Listing for locating described items:
^^^^^^^^^^^^^^^^

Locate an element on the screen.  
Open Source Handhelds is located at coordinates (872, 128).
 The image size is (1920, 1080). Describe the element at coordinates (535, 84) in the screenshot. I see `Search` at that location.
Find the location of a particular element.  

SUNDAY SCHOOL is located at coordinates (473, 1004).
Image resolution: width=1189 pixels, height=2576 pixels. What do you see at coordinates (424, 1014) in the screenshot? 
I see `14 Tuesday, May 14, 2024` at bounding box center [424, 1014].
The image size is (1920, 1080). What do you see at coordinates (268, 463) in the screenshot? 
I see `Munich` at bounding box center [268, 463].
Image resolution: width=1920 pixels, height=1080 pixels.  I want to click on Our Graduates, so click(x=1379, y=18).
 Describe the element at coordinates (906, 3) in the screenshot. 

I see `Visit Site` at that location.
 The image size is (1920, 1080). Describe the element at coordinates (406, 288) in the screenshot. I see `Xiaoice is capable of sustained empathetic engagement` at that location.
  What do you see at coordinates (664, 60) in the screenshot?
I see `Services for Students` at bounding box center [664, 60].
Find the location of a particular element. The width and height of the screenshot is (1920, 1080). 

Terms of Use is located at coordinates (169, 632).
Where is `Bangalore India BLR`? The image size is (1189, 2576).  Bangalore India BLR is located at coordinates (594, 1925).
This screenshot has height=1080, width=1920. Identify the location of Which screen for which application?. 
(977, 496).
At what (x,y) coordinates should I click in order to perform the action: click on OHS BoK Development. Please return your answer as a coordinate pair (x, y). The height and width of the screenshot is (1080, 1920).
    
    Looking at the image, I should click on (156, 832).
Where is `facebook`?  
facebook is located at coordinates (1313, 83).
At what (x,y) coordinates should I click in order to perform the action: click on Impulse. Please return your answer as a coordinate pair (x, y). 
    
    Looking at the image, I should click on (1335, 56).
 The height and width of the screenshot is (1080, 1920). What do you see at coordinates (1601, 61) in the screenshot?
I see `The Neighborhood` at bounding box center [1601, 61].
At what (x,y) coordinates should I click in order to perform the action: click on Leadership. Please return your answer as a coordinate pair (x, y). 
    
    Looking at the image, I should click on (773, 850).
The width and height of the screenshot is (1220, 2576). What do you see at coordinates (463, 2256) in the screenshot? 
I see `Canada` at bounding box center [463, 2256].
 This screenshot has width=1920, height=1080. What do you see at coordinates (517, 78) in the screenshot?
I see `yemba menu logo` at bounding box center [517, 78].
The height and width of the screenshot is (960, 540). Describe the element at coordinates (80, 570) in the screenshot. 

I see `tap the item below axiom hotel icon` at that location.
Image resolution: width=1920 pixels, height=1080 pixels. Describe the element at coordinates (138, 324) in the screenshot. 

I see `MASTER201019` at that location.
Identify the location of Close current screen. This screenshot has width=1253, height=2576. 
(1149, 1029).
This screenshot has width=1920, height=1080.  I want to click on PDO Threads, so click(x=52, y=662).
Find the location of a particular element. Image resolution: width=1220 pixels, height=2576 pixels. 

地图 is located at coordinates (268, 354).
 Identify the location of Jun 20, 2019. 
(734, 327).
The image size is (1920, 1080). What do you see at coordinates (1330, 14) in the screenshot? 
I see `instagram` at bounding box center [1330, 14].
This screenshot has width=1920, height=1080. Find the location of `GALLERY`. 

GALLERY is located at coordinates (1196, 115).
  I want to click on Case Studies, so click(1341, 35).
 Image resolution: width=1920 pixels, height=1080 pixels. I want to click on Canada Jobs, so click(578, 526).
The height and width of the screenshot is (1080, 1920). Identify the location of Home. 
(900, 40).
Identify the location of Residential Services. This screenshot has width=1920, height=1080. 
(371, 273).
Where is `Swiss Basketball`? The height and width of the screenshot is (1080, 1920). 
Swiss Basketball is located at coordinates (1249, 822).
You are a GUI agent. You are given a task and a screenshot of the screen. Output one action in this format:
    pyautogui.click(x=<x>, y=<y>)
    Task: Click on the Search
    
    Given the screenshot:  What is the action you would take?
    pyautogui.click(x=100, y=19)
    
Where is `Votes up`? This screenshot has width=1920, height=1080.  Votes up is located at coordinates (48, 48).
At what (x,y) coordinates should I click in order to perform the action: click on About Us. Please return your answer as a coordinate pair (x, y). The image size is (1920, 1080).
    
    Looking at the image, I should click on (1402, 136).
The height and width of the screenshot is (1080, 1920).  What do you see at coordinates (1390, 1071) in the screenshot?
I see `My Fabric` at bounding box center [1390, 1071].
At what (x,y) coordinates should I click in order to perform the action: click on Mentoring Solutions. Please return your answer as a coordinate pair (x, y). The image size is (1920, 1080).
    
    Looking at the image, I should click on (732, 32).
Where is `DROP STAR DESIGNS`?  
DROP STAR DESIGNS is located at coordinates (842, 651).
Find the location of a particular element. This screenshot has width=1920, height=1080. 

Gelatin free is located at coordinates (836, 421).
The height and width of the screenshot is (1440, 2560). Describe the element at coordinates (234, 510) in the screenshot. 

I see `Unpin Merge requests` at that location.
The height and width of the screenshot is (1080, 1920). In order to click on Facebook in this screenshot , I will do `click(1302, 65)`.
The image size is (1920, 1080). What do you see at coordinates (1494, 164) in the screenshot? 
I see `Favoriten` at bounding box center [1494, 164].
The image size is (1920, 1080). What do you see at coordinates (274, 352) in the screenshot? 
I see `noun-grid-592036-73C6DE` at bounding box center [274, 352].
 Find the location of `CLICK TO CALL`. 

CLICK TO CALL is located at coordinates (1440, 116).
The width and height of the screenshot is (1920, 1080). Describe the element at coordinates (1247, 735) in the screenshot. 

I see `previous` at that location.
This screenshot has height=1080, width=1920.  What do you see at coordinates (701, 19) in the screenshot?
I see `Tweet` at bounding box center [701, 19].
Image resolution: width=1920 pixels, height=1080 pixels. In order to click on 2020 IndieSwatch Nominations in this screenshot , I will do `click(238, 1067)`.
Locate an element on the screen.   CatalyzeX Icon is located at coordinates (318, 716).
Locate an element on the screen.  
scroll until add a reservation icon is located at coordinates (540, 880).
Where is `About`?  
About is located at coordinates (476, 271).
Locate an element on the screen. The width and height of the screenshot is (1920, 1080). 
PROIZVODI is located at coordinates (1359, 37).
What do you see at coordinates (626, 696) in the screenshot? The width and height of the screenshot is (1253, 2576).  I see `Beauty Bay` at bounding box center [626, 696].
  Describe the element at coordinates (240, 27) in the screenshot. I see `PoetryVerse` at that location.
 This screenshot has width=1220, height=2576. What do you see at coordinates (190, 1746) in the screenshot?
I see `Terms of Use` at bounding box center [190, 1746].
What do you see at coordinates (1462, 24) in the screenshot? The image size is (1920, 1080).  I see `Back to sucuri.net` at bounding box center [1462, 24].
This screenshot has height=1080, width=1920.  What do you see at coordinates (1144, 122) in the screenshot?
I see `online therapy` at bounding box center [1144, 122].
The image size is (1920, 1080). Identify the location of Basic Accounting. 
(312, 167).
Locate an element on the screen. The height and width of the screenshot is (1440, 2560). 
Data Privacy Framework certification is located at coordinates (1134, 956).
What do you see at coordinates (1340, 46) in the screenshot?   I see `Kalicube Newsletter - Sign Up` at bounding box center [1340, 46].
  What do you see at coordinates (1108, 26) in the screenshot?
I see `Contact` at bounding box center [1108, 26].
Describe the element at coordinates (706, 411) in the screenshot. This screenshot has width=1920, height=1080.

^^^^^^^^^^^^^^^^

Can you reproduce the listing from the line containing "The image size is (1920, 1080). Identify" through the end of the listing, switching "element" to "item" and leaving everything else unchanged?

The image size is (1920, 1080). Identify the location of Basic Accounting. 
(312, 167).
Locate an item on the screen. The height and width of the screenshot is (1440, 2560). 
Data Privacy Framework certification is located at coordinates (1134, 956).
What do you see at coordinates (1340, 46) in the screenshot?   I see `Kalicube Newsletter - Sign Up` at bounding box center [1340, 46].
  What do you see at coordinates (1108, 26) in the screenshot?
I see `Contact` at bounding box center [1108, 26].
Describe the item at coordinates (706, 411) in the screenshot. This screenshot has width=1920, height=1080.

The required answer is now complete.